## RECORDS FOR THIS TASK
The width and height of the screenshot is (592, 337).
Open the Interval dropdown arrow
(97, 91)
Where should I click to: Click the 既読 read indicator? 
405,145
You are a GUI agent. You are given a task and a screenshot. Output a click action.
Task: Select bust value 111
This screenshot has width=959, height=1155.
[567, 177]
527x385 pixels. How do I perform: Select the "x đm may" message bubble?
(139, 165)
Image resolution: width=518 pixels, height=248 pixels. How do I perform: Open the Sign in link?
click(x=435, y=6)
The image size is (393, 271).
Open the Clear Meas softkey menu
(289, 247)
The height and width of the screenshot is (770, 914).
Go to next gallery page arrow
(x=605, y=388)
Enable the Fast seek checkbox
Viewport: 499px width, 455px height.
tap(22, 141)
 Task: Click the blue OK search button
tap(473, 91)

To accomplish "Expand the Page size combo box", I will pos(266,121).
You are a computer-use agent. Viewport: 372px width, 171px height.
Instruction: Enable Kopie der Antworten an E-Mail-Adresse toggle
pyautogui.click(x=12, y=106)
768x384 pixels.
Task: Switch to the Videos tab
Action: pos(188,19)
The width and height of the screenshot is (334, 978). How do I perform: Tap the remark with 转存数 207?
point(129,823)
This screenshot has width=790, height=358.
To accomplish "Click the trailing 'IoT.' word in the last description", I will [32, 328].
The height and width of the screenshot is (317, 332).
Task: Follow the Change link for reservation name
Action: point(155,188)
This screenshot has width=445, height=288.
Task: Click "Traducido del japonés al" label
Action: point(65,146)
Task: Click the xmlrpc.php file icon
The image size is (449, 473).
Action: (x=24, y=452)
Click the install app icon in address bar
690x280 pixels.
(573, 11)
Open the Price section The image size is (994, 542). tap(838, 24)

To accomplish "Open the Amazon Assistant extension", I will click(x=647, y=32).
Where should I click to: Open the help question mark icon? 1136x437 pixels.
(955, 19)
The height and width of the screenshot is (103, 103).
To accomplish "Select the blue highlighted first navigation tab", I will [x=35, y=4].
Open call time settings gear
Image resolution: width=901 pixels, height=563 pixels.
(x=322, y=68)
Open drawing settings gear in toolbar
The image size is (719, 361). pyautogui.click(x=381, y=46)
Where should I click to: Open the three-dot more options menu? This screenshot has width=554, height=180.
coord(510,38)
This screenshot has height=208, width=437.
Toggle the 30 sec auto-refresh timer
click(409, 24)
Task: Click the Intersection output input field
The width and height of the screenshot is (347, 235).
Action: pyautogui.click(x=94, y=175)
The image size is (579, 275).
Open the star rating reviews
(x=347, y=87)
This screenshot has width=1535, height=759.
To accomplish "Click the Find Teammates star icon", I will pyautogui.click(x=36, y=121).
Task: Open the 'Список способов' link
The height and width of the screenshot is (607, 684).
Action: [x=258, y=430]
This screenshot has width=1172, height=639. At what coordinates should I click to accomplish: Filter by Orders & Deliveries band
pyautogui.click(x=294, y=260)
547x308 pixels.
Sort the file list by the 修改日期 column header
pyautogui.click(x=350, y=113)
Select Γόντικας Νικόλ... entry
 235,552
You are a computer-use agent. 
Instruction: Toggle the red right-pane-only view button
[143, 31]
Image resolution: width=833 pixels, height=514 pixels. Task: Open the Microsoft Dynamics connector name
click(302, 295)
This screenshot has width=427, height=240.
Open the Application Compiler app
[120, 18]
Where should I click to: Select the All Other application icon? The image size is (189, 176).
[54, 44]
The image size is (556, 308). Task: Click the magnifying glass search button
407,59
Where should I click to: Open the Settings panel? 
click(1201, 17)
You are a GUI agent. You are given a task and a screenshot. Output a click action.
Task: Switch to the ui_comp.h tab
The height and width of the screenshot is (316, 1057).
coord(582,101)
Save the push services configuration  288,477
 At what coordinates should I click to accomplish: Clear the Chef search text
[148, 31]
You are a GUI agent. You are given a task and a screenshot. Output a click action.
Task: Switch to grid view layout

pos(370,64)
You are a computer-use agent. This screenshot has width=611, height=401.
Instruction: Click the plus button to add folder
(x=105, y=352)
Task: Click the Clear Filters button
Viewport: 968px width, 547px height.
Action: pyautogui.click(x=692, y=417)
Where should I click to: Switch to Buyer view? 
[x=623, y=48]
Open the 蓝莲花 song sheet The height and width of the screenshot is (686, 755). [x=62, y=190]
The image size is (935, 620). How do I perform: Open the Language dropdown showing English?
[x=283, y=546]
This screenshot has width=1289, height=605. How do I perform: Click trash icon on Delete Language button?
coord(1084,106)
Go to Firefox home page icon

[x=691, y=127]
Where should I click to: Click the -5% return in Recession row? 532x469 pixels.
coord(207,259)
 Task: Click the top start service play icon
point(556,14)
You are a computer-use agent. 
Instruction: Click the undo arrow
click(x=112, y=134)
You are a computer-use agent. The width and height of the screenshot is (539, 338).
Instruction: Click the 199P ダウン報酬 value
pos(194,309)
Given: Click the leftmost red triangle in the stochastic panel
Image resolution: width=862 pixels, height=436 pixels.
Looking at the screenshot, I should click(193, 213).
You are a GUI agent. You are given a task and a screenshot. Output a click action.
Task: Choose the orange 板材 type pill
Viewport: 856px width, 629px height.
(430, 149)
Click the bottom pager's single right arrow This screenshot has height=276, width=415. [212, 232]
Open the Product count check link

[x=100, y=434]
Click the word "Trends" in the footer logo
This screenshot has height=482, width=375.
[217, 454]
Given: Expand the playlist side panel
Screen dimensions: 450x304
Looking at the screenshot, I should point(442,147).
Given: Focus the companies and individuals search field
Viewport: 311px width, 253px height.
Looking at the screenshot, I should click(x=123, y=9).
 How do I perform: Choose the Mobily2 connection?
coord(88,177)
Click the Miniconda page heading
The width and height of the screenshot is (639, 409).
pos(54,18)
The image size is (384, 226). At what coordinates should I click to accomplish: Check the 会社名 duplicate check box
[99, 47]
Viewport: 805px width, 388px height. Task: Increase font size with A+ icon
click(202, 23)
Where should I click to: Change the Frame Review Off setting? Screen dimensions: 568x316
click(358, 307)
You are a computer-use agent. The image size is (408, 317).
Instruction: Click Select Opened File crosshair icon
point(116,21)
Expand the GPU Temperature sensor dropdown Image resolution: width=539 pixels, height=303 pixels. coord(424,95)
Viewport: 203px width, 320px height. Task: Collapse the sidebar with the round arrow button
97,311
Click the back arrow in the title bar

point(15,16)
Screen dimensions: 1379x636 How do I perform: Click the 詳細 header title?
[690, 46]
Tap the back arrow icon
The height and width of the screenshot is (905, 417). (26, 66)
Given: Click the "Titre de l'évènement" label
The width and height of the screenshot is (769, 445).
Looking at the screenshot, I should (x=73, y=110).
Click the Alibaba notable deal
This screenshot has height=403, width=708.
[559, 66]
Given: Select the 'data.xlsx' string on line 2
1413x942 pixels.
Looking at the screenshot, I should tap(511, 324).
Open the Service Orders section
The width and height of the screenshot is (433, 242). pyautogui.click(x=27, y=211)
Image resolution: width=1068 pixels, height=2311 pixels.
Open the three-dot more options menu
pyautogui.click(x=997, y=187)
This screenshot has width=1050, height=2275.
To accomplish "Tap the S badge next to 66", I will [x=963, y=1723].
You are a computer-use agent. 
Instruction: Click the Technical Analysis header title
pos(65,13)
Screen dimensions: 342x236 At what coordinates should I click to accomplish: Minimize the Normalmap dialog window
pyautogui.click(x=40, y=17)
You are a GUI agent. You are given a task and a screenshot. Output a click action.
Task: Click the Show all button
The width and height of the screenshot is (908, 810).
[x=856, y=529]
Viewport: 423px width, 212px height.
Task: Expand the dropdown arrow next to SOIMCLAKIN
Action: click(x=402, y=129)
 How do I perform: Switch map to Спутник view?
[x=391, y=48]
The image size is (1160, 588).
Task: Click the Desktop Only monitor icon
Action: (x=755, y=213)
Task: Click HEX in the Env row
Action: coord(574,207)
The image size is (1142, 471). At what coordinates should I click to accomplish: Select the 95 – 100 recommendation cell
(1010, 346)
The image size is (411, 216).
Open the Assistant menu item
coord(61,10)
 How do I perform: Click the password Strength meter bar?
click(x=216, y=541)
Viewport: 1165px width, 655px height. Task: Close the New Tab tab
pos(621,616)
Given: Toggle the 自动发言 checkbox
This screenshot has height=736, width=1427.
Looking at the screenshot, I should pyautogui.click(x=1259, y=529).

## TASK
Starting with the line with "Task: Choose the orange 板材 type pill" above and going on through the line with "Image resolution: width=1068", transcribe every line exactly, both ends included, and add nothing.

## OUTPUT FOR THIS TASK
Task: Choose the orange 板材 type pill
Viewport: 856px width, 629px height.
(430, 149)
Click the bottom pager's single right arrow This screenshot has height=276, width=415. [212, 232]
Open the Product count check link

[x=100, y=434]
Click the word "Trends" in the footer logo
This screenshot has height=482, width=375.
[217, 454]
Given: Expand the playlist side panel
Screen dimensions: 450x304
Looking at the screenshot, I should point(442,147).
Given: Focus the companies and individuals search field
Viewport: 311px width, 253px height.
Looking at the screenshot, I should click(x=123, y=9).
 How do I perform: Choose the Mobily2 connection?
coord(88,177)
Click the Miniconda page heading
The width and height of the screenshot is (639, 409).
pos(54,18)
The image size is (384, 226). At what coordinates should I click to accomplish: Check the 会社名 duplicate check box
[99, 47]
Viewport: 805px width, 388px height. Task: Increase font size with A+ icon
click(202, 23)
Where should I click to: Change the Frame Review Off setting? Screen dimensions: 568x316
click(358, 307)
You are a computer-use agent. The image size is (408, 317).
Instruction: Click Select Opened File crosshair icon
point(116,21)
Expand the GPU Temperature sensor dropdown Image resolution: width=539 pixels, height=303 pixels. coord(424,95)
Viewport: 203px width, 320px height. Task: Collapse the sidebar with the round arrow button
97,311
Click the back arrow in the title bar

point(15,16)
Screen dimensions: 1379x636 How do I perform: Click the 詳細 header title?
[690, 46]
Tap the back arrow icon
The height and width of the screenshot is (905, 417). (26, 66)
Given: Click the "Titre de l'évènement" label
The width and height of the screenshot is (769, 445).
Looking at the screenshot, I should (x=73, y=110).
Click the Alibaba notable deal
This screenshot has height=403, width=708.
[559, 66]
Given: Select the 'data.xlsx' string on line 2
1413x942 pixels.
Looking at the screenshot, I should tap(511, 324).
Open the Service Orders section
The width and height of the screenshot is (433, 242). pyautogui.click(x=27, y=211)
Image resolution: width=1068 pixels, height=2311 pixels.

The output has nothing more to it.